* start Reading passage *

If you see this as a Mellin transform with $s=1$, then by the Ramanujan master theorem you are talking about the integral being
$$
\int_0^\infty x^{s-1} \;_2F_1(a,b;c;-x)^2 \; dx = \Gamma(s) C_{-s}
$$
for the power series parameterised as
$$
_2F_1(a,b;c;-x)^2 = \sum_{k=0}^\infty \frac{(-1)^k}{k!}C_k x^k
$$
but it depends on the RMT still holding for this product of power series. I find this is why the negative argument in the hypergeometric function works well from $(-1)^k x^k = (-x)^k$. So perhaps think about the Cauchy product
$$
\left(\sum_{i=0}^\infty \frac{(a)_i (b)_i}{(c)_i i!} (-x)^i\right)\left(\sum_{j=0}^\infty \frac{(a)_j (b)_j}{(c)_j j!} (-x)^j\right)
$$
also you might want to rewrite the $\pi\csc(\pi s)$ terms in the form $\Gamma(s)\Gamma(1-s)$ to spot patterns. I have a note about spotting patterns in the gamma functions, I'll see if it can find it...

* end Reading passage *

## Task directions
Please answer these questions about the forum post on the hypergeometric integral:
(a) What value of s does the post give when it treats the integral as a Mellin transform?
(b) Which theorem does the post use to express the integral?
(c) Into what form does the post suggest rewriting the π csc(πs) terms?
The items that follow were taken from a different source than the forum post.

* start Given entries *

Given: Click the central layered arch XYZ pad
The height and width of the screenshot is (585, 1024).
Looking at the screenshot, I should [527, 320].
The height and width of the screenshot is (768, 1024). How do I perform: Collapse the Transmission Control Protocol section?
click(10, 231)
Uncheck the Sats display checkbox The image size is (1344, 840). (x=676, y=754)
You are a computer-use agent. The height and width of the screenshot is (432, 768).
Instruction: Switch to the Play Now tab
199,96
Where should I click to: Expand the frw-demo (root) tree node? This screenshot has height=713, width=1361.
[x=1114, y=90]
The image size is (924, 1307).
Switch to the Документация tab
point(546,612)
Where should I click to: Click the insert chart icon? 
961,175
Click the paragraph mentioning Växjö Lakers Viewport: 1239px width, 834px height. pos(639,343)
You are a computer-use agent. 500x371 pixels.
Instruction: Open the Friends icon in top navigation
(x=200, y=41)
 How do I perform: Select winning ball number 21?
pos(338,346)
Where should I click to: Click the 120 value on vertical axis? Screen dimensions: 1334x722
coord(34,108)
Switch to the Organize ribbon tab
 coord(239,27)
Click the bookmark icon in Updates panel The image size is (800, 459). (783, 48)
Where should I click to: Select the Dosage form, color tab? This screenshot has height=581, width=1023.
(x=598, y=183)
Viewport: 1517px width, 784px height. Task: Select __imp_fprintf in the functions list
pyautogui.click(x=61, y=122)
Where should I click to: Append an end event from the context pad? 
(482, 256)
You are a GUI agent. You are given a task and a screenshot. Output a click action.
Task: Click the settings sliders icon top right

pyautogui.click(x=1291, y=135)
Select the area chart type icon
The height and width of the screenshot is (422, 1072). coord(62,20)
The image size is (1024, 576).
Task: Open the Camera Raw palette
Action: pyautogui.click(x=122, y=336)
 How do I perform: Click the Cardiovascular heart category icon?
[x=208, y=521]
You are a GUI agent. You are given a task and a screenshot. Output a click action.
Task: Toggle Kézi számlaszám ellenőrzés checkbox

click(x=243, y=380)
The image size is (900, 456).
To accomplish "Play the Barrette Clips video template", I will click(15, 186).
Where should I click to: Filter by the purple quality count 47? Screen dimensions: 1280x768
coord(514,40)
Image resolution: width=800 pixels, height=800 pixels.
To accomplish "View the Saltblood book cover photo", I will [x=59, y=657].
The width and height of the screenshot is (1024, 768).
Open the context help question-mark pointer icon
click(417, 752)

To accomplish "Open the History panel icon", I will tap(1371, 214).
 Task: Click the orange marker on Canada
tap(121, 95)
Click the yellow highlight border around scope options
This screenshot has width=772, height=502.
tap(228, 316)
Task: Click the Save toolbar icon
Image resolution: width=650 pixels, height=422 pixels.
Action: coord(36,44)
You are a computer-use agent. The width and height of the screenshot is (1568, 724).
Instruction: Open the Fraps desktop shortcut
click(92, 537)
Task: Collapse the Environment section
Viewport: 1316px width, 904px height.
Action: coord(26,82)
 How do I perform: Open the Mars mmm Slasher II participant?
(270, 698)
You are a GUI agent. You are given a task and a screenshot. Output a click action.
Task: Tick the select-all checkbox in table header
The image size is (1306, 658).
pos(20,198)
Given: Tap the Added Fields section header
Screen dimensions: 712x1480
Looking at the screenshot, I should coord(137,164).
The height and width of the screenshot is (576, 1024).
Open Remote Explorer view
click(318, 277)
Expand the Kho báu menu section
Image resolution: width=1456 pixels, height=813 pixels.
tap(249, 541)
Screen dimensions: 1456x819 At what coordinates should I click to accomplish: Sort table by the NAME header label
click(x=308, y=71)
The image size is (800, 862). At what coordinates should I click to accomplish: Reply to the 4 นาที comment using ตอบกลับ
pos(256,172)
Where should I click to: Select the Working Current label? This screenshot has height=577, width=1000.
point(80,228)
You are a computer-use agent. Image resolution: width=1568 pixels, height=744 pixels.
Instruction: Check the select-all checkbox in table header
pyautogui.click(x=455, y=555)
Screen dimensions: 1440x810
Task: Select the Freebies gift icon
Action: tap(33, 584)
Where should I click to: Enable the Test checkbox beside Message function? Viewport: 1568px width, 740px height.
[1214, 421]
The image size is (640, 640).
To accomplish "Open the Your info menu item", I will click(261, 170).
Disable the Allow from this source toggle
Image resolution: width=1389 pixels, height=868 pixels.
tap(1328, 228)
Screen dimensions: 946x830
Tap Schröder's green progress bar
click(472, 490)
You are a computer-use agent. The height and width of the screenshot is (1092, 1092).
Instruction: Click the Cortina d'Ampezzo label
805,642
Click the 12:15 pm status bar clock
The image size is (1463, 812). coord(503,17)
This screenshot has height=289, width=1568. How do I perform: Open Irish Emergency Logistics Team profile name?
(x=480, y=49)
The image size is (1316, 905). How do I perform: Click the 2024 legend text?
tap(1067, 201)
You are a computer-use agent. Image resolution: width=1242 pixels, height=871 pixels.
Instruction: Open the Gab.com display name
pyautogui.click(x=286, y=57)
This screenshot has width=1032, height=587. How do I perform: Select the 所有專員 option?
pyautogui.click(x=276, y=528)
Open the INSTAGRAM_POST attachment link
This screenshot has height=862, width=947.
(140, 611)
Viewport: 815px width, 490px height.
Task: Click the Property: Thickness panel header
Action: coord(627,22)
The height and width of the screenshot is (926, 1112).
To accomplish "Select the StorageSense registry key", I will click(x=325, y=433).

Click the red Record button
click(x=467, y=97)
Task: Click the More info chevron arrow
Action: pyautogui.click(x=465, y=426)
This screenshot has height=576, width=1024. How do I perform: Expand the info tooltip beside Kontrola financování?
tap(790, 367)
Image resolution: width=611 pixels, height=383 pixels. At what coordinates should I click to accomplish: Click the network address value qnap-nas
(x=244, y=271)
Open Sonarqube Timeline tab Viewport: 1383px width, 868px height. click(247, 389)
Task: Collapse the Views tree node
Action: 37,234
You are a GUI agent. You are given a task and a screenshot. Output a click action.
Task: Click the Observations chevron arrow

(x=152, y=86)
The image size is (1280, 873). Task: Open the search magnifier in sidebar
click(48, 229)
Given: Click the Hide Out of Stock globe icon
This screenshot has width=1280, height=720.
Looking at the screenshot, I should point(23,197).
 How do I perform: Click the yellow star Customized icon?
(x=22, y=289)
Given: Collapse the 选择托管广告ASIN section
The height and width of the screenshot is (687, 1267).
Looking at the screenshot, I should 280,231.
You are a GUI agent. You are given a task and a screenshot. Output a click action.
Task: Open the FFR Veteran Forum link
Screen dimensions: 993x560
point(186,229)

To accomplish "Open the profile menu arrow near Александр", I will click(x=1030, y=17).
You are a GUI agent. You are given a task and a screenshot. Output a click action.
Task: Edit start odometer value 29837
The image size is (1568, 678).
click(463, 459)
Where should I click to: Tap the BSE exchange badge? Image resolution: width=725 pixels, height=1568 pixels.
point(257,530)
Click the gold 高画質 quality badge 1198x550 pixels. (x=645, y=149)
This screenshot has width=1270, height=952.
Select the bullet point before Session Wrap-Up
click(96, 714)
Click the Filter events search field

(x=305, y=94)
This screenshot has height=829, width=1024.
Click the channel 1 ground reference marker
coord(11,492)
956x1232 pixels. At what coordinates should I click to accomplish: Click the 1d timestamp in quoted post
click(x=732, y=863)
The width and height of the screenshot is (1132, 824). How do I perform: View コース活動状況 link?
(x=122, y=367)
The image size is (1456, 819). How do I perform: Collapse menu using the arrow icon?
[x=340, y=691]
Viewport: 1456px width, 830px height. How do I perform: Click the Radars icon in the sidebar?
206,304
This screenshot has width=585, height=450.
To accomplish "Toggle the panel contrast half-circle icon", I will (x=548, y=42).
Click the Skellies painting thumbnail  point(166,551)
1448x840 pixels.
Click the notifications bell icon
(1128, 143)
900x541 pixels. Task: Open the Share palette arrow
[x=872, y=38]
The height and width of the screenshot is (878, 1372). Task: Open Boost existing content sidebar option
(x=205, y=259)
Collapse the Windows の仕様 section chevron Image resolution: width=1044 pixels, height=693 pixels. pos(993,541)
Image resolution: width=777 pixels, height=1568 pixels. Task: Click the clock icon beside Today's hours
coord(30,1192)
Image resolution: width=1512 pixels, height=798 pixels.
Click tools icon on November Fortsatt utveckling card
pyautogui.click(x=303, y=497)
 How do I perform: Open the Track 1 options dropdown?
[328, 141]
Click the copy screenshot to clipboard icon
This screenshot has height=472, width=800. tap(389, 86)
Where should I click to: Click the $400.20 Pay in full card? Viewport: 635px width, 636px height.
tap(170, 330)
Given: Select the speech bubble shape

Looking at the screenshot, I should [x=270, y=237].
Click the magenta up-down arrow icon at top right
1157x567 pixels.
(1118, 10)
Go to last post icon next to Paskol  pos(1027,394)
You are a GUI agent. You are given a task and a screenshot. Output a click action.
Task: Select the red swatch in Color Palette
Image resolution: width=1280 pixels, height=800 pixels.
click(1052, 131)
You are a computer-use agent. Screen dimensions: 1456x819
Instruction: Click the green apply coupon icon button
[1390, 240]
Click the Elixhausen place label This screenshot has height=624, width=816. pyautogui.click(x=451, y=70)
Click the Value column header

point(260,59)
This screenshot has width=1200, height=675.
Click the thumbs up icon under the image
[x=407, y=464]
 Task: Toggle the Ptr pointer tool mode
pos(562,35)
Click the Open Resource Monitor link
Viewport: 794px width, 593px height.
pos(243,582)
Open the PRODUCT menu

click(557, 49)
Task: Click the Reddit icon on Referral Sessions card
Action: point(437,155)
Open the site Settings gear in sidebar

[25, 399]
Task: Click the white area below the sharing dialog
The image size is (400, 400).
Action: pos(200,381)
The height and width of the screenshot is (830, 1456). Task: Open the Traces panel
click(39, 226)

* end Given entries *

## Answer to this problem
(a) s = 1
(b) The Ramanujan master theorem
(c) Γ(s)Γ(1 − s)